Top of Record set

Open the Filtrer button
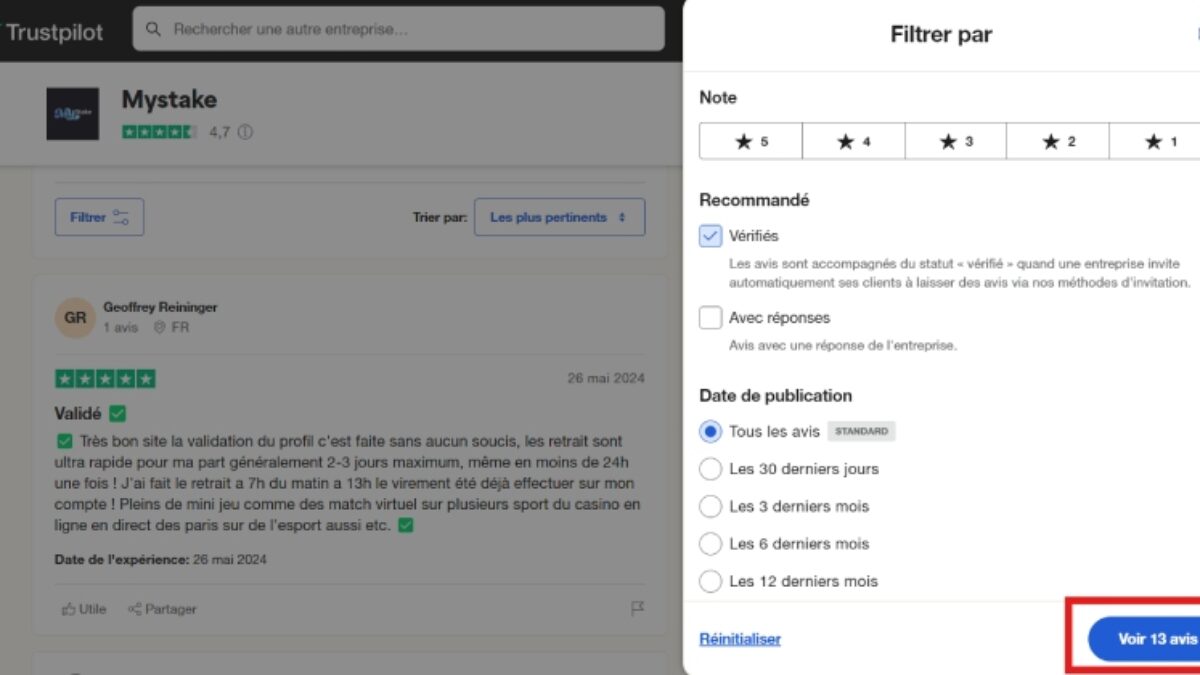The image size is (1200, 675). pyautogui.click(x=99, y=217)
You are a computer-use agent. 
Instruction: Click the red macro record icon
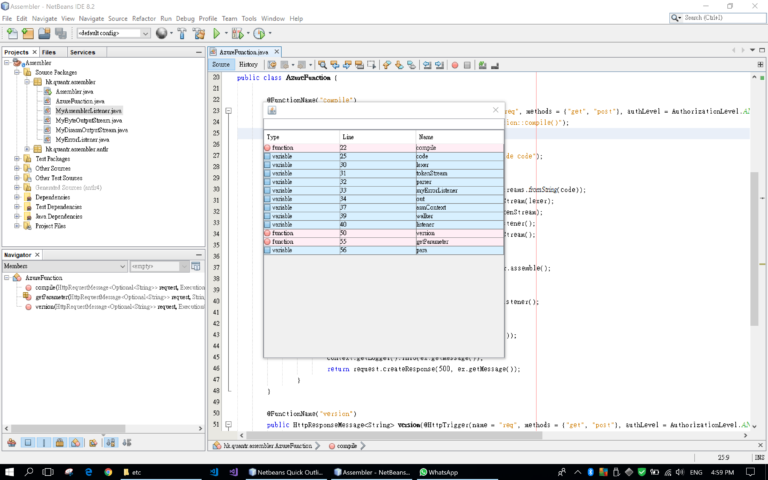coord(455,65)
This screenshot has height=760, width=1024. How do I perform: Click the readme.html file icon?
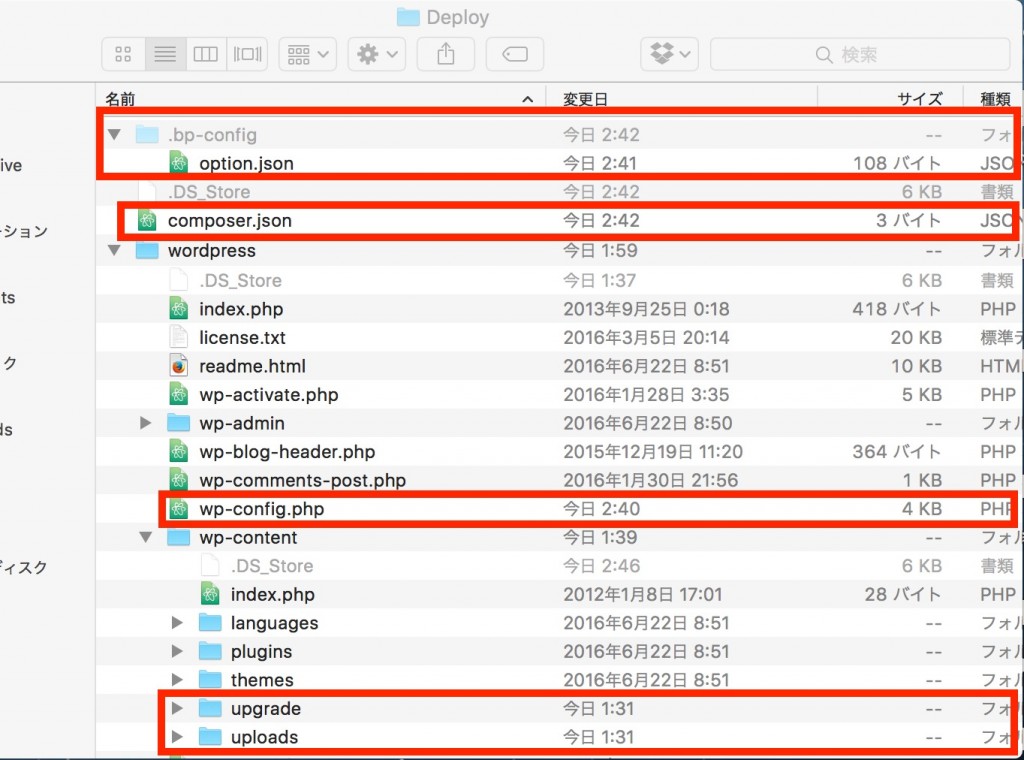tap(179, 366)
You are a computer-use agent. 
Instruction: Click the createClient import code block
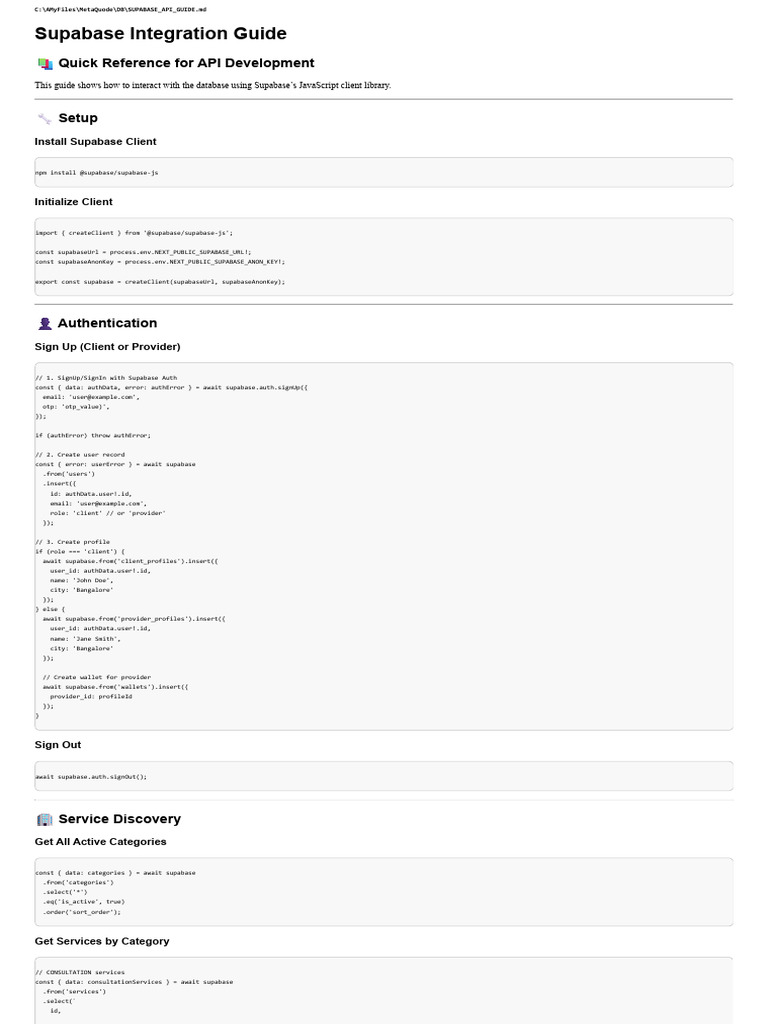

Bottom of Record set

Requirement –
Repeat the records above exactly. Pictures do not belong in the copy.

Output for this exercise –
Open the Filtrer button
The image size is (1200, 675). pyautogui.click(x=99, y=217)
You are a computer-use agent. 
Instruction: Click the red macro record icon
coord(455,65)
This screenshot has height=760, width=1024. How do I perform: Click the readme.html file icon?
tap(179, 366)
You are a computer-use agent. 
Instruction: Click the createClient import code block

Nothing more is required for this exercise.